Et isti colores facti sunt in nube, idest mente sanctorum doctorum radio inspirationis divine. Nam «Spiritu sancto inspirati loquti sunt sancti Dei homines», ut dicit Petrus apostolus. Hinc Ambrosius, v(ersicul)o 10 super Lucam: Sunt nubes roride |108ra| que rore gratie spiritualis humectant. Aspice nubem in veteri testamento: «in columna nubis, inquit, loquebatur ad eos»; per Moysen utique loquebatur hic nubes magna; per Yehsum Nave, qui solem statuit ut plenioris acciperet in pulcrum yridem luminis claritatem.

Tali colori si son formati nella nube, ossia nella mente dei santi dottori per il raggio della divina ispirazione. Infatti «mossi da Spirito Santo parlarono quegli uomini da parte di Dio» (II Pietro 1,21). Donde Ambrogio in commento a Luca 9,35: Sono nubi rugiadose, |108ra| che irrorano con la rugiada della grazia spirituale. Considera la nube nell'antico testamento: «parlava loro da una colonna di nubi» (Salmo 99,7); qui la grande nube parlava tramite Mosè; e tramite Giosuè figlio di Nun (Ecclesiastico, o Siràcide, 46,1.4), il quale arrestò il sole (Giosuè 10,13) per riversare maggior splendore sul magnifico arcobaleno.

 Ergo Moyses et Yehsus Nave nubes sunt. Aspice quia sancti nubes sunt, qui sicut nubes volant, alta petere non formidant. Superne  nubes sunt Ysaias, Eçechias; que nubes michi per cherubin et seraphin yridem monstrant quomodo sanctitatem per ter Sanctus divine trinitatis ostendunt. Nubes sunt hii omnes ac nebule glorie, sicut de scriptura legimus: «Quasi archus refulgens inter nebulas glorie».

Mosè e Giosuè figlio di Nun sono dunque delle nubi. Fa' attenzione: i santi sono nubi, perché come nubi volano, e non temono le altitudini. Nubi superne sono Isaia, Ezechia. Nubi che tramite cherubini e serafini svelano l'arcobaleno, così come con il triplice Sanctus mostrano la santità della divina Trinità. Tutti costoro sono nubi e nuvole di gloria, come sappiamo dalla scrittura: «Quasi arcobaleno splendente fra nubi di gloria» (Ecclesiastico, o Siràcide 50,7).

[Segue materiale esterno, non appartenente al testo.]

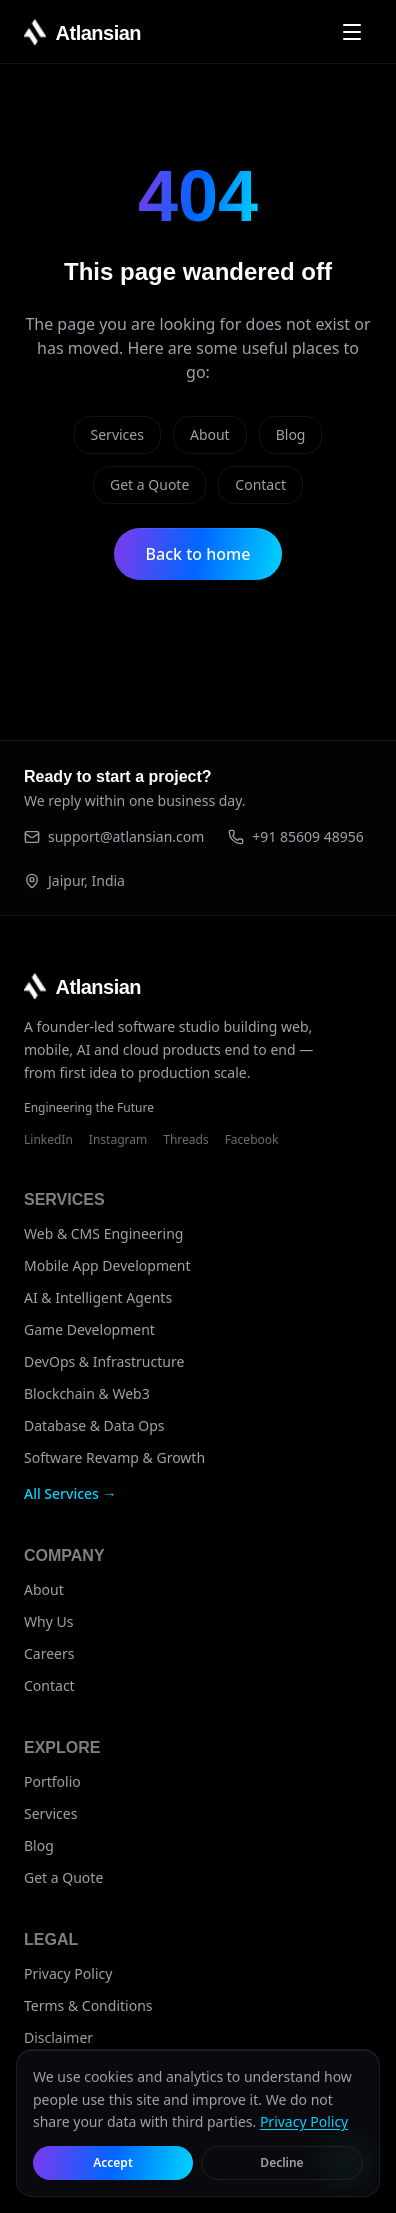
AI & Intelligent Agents (98, 1297)
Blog (291, 434)
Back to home (198, 554)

In hiis nubibus venit Christus, quia legimus: «Apparebit Dominus super nubem candidam et cum eo sanctorum milia». Venit in nube in Canticis canticorum, serena nube et sponsi refulgens letitia. Venit in nube levi et candida incarnatus ex Virgine. Iam per colorem gramineum, idest viridem, intelligi dixi presagium felicitatis; quia scriptura sacra, qua «videmus nunc per speculum et enigmatice», insinuat presagium illius clare et refective visionis «que exuperat omnem sensum» et omnem humanam intelligentiam, antecellit huic visioni faciali, que solo intuitu oculos mentis satiat. «Satiabor, inquit Davit, cum apparuerit gloria tua».

In tali nubi verrà il Cristo, e infatti leggiamo: «Il Signore apparirà su nube splendente, e con lui migliaia di santi». Venne nella nube nel Cantico dei cantici (cf. 5,10), nube nitida, che splendeva della gioia dello sposo. Venne in una nube delicata e pura, incarnato nella Vergine. Il color graminaceo, o verde, sta per preannuncio della felicità, come detto. La sacra scrittura, tramite la quale «ora vediamo come in uno specchio e in maniera confusa» (I Corinzi 13,12), insinua il presagio d'una visione chiara e rinnovata «che sorpassa ogni facoltà» (Filippesi 4,7) e ogni umana intelligenza; che supera questa fisica visione, capace di saziare soltanto con una visione di occhi della mente. «Mi sazierò della tua presenza quando apparirà la tua gloria», dice David (Salmo 17,15).

Yris ...

 


[1] Altrove Simone: «Presens actus nominatur vesperie, quìa vespere fit; sive vesperie quasi vespe ree; sicut enim vespe, que sunt prave et ree, pungunt et cruciant, sic in isto actu consueverunt vesperiandi pungi duris aculeis dum quedam malefacta ad memoriam reducuntur» (M. Soriani Innocenti, La prédication à Pise: le cas du frère dominicain Simone de Cascina (1345-1420 env.), AA. VV., De l'homélie au sermon..., Louvain-la-Neuve 1993, p. 273).

Per esempi della "sezione derisoria" delle vesperie, vedi caso di Bartolomeo di Tebaldo da Orvieto (Pisa, autunno 1388).